* _Extract provided_
● ● ● ● ● ● ●

Dimension Tables
Introduction
Dimension tables are a fundamental component of data warehouse design. They provide the descriptive attributes that help analyze and filter the measurements stored in fact tables. If you think of a data warehouse as a way to answer business questions, dimension tables provide the "who," "what," "where," "when," and "how" context for your numerical data.
In this guide, we'll explore what dimension tables are, why they're important, how to design them effectively, and see examples of their implementation in real-world scenarios.
What are Dimension Tables?
Dimension tables contain descriptive attributes that provide context for the numerical measurements stored in fact tables. Together, fact tables and dimension tables form the core of dimensional modeling, which is a technique used in data warehouse design.
Key Characteristics of Dimension Tables
- Descriptive: They contain textual descriptions and attributes rather than measures
- Denormalized: Unlike normalized transactional databases, dimension tables often contain redundant data
- Relatively small: Compared to fact tables, dimension tables typically have fewer rows
- Slowly changing: Their data changes less frequently than fact tables
- Referenced by fact tables: Fact tables link to dimension tables through foreign keys
Types of Dimension Tables
Standard Dimensions
These are the most common dimension tables that describe business entities like customers, products, or time periods.
Conformed Dimensions
Conformed dimensions are standard dimensions that are shared across multiple fact tables or even multiple data marts, ensuring consistency across the data warehouse.
Role-playing Dimensions
A single dimension table that is referenced multiple times by a fact table, each time with a different semantic meaning.

● ● ● ● ● ● ●

* _Given entries_

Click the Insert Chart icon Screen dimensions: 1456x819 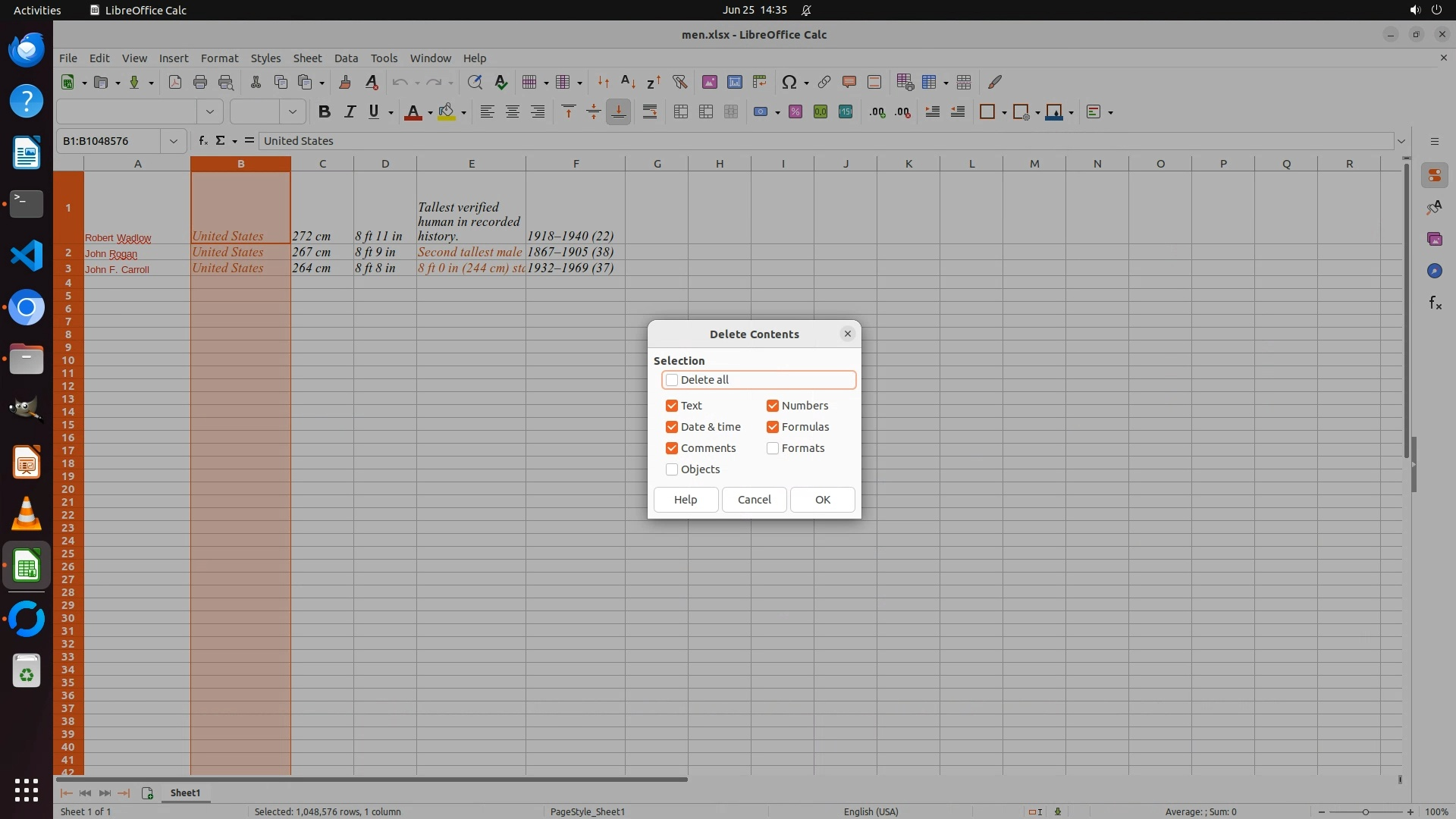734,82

● ● ● ● ● ● ●

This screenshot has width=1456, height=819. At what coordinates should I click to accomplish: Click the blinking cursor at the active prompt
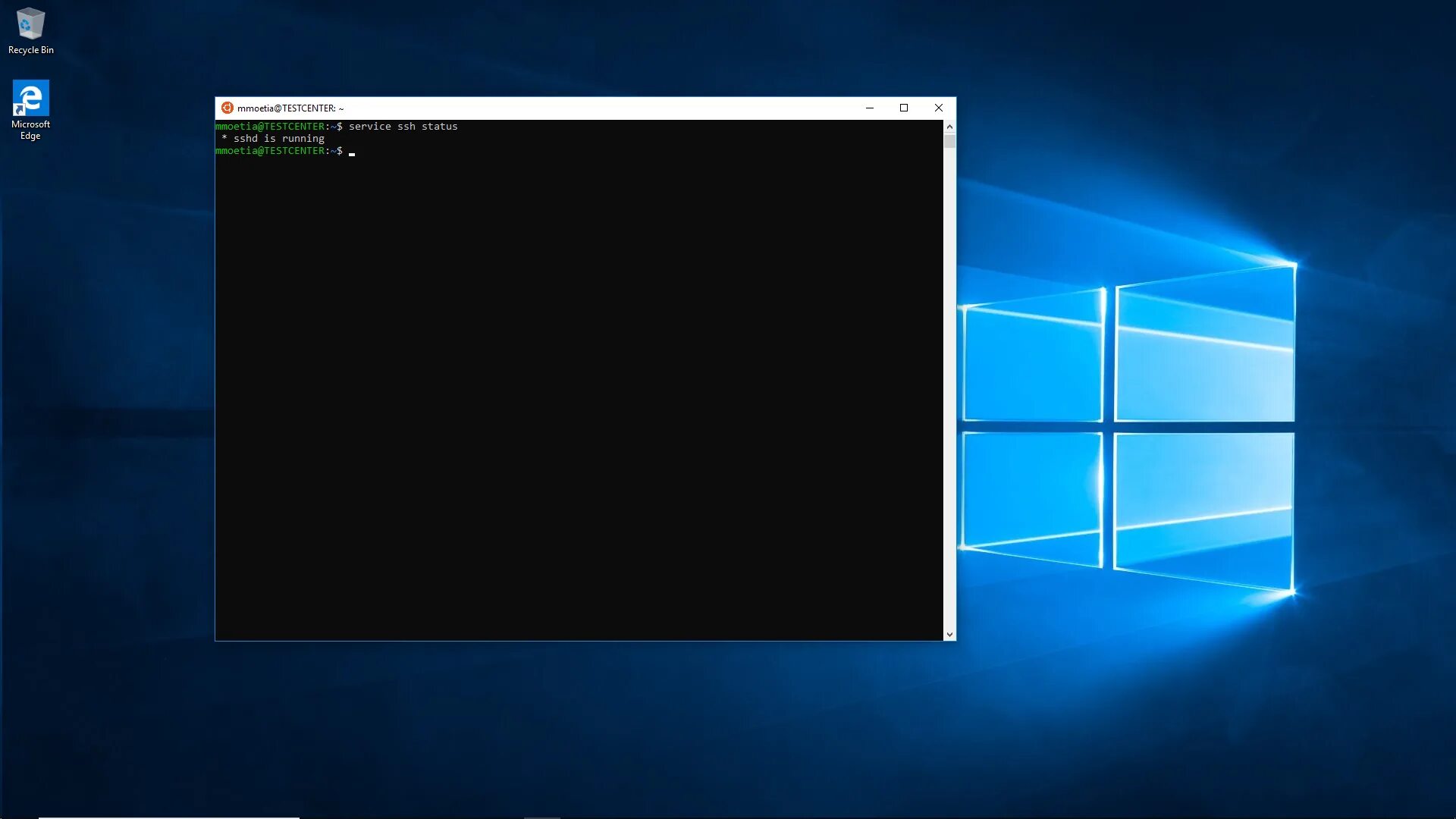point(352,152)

● ● ● ● ● ● ●

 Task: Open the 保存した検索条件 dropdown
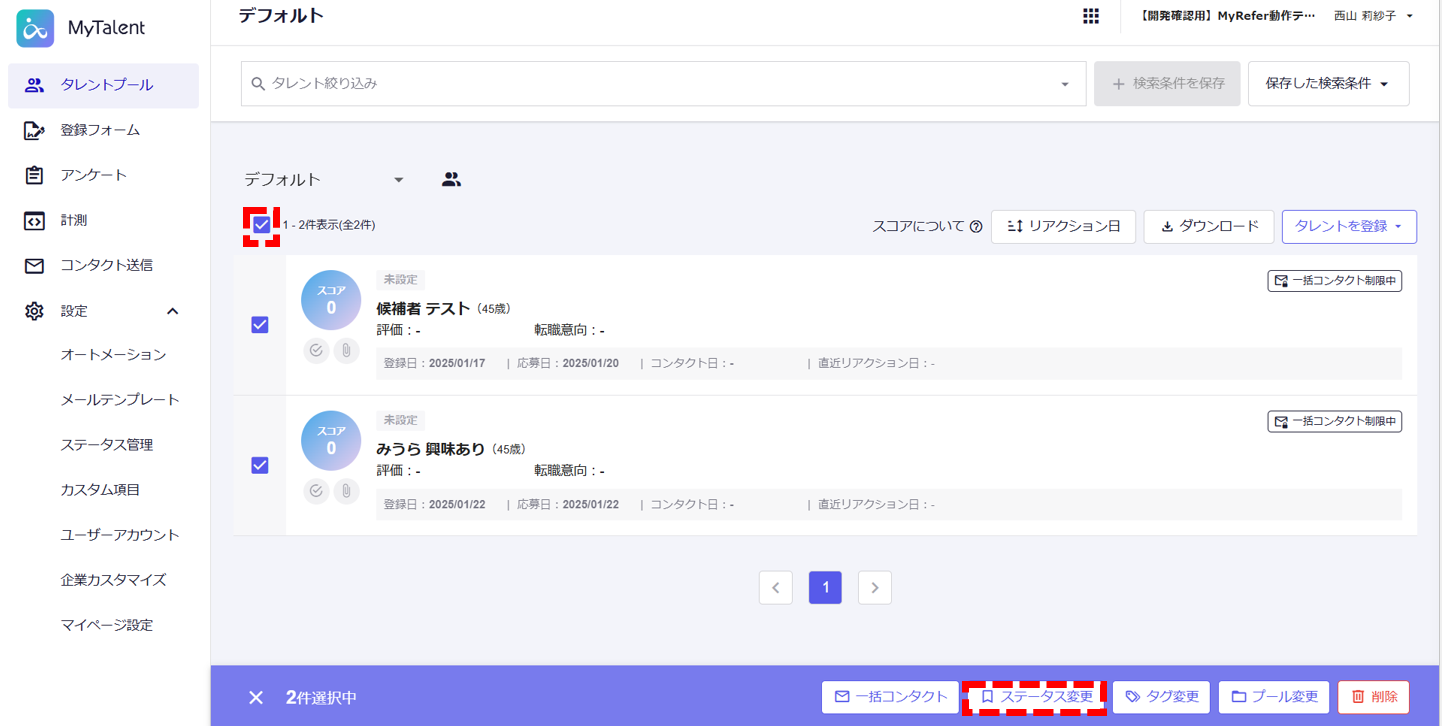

● ● ● ● ● ● ●

* _What to work on_
1. In the dimension tables guide, how do fact tables link to dimension tables?
2. Continue the dimension tables guide from the point where it stops.

* _Exercise results_
1. Through foreign keys.

2.
For example, a date dimension might be referenced as order_date, ship_date, and delivery_date in an orders fact table.
Junk Dimensions
A collection of random, low-cardinality flags and indicators consolidated into a single dimension table.
Degenerate Dimensions
These are dimension attributes stored in the fact table rather than in a separate dimension table. Order numbers or transaction IDs are common examples.
Anatomy of a Dimension Table
Let's look at a typical structure of a dimension table:
CREATE TABLE dim_product (
product_key INT PRIMARY KEY, -- Surrogate key
product_id VARCHAR(50), -- Natural/business key
product_name VARCHAR(100),
brand VARCHAR(50),
category VARCHAR(50),
subcategory VARCHAR(50),
size VARCHAR(20),
color VARCHAR(20),
weight DECIMAL(10,2),
price_tier VARCHAR(20),
is_active BOOLEAN,
effective_date DATE, -- SCD tracking
expiration_date DATE, -- SCD tracking
current_flag BOOLEAN -- SCD tracking
);
Key Components
- Surrogate Key: A system-generated unique identifier (often an auto-incrementing integer)
- Natural Key: The original business identifier from the source system
- Descriptive Attributes: Textual and categorical data that describe the dimension entity
- Hierarchical Attributes: Attributes that form natural hierarchies (e.g., category > subcategory)
- SCD Tracking Fields: Fields used to track changes over time in slowly changing dimensions
Slowly Changing Dimensions (SCD)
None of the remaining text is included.